“Psikolojik harekâtlara alet olmayız”
Milliyetçi Hareket Partisi (MHP) lideri Buça’daki düzmece katliam görüntüleriyle ilgili olarak Batı’nın geçmişte Irak ve Kuveyt’te kurduğu senaryoları hatırlatarak, “ABD’den Fransa’ya, AB’den NATO’ya kadar niyeti bildik ülkeler iğrenç bir senaryoya bel bağlamışlardır” değerlendirmesinde bulundu. Bahçeli, “Psikolojik harekâtlara alet olmayız. “Buça, Batı’nın iğrenç senaryosu” dedi.
ABD, Rusya’yı çevreleme ve kuşatma uygulaması yapıyordu.
NATO, doğuya doğru genişleme stratejisi izliyordu.
Gürcistan’da, Kırım’da aynı stratejide hezimete uğradı.

### Görev listesi
(A) Verilen metnin "ABD, Rusya’yı çevreleme" sözlerini içeren ifadeyle başlayıp "stratejide hezimete uğradı." ile biten bölümünü, "NATO" yerine "Kuzey Atlantik İttifakı" koyarak yeniden yazın.
(B) Bahçeli'nin açıklamalarını aktaran verilen metnin, son cümleden sonra gelecek devamını yazın.

### Veri kümesi kesiti
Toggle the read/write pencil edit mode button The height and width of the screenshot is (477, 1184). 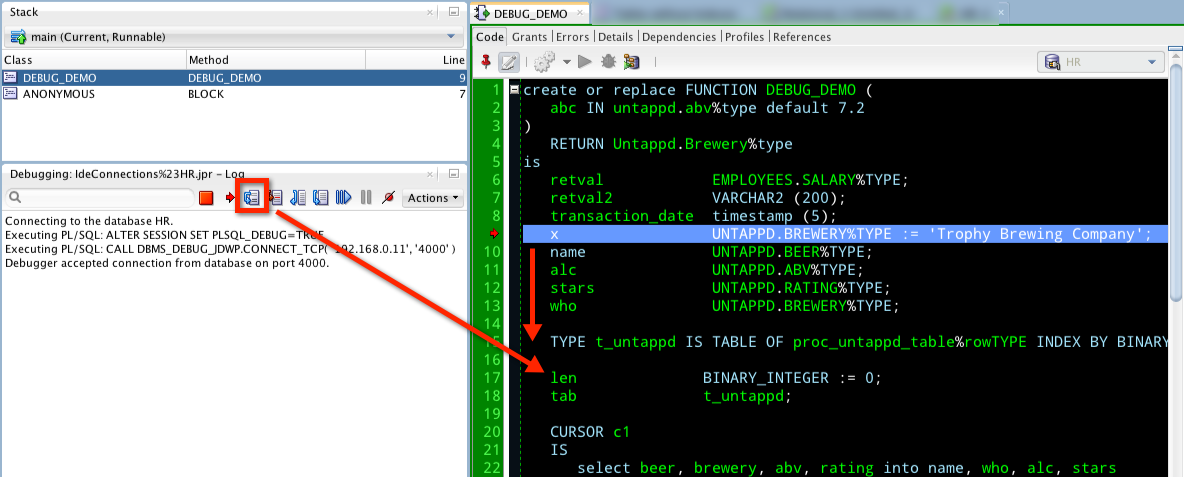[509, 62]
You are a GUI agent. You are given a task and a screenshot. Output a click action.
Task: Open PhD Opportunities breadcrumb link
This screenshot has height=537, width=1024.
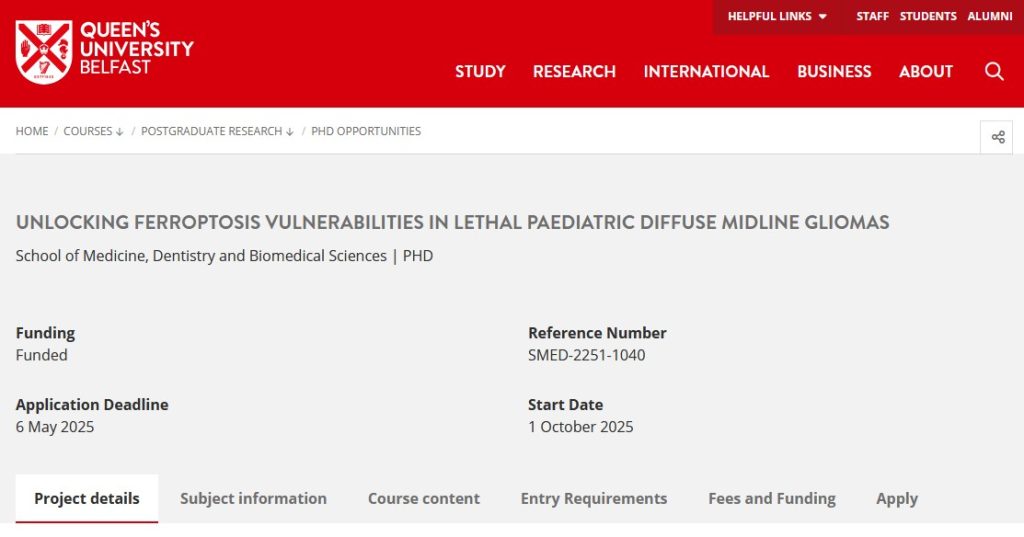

### Alıştırma cevapları
(A)
ABD, Rusya’yı çevreleme ve kuşatma uygulaması yapıyordu.
Kuzey Atlantik İttifakı, doğuya doğru genişleme stratejisi izliyordu.
Gürcistan’da, Kırım’da aynı stratejide hezimete uğradı.

(B)
Son olarak Ukrayna’da denemek istedi.
Rusya, “kırmızıçizgimdir; savaş meseledir” dedi.
Sonunda Rusya, NATO kuşatmasına karşı milli güvenliği sebebiyle Ukrayna’ya askeri operasyon başlattı.
Selenkiy’i kışkırtan ABD ve NATO Rus kuvvetleri karşısında ezilen Ukrayna’yı ortada bıraktı.
Ateşkes ve barış görüşmeleri Türkiye’nin arabuluculuğu sayesinde başladı.
Ukrayna ile Rusya arasında barış koşullarında uyuşma belli bir aşamaya geldi.
Rus Dışişleri Bakanı Lavrov, İstanbul görüşmelerinde küçük de olsa belli bir umudun doğduğunu belirtti.
Ukrayna tarafı ilk kez tarafsız, bağlantısız, nükleer olmayan statüyü ilan etmeye hazır olduğunu kâğıda döktü. İlk kez topraklarında yabancı devletlerin silahlarını konuşlandırmayı reddetmeye hazır olduğu ve tatbikatların tüm garantör ülkelerin rızası dışında yapılmayacağını ilan etti.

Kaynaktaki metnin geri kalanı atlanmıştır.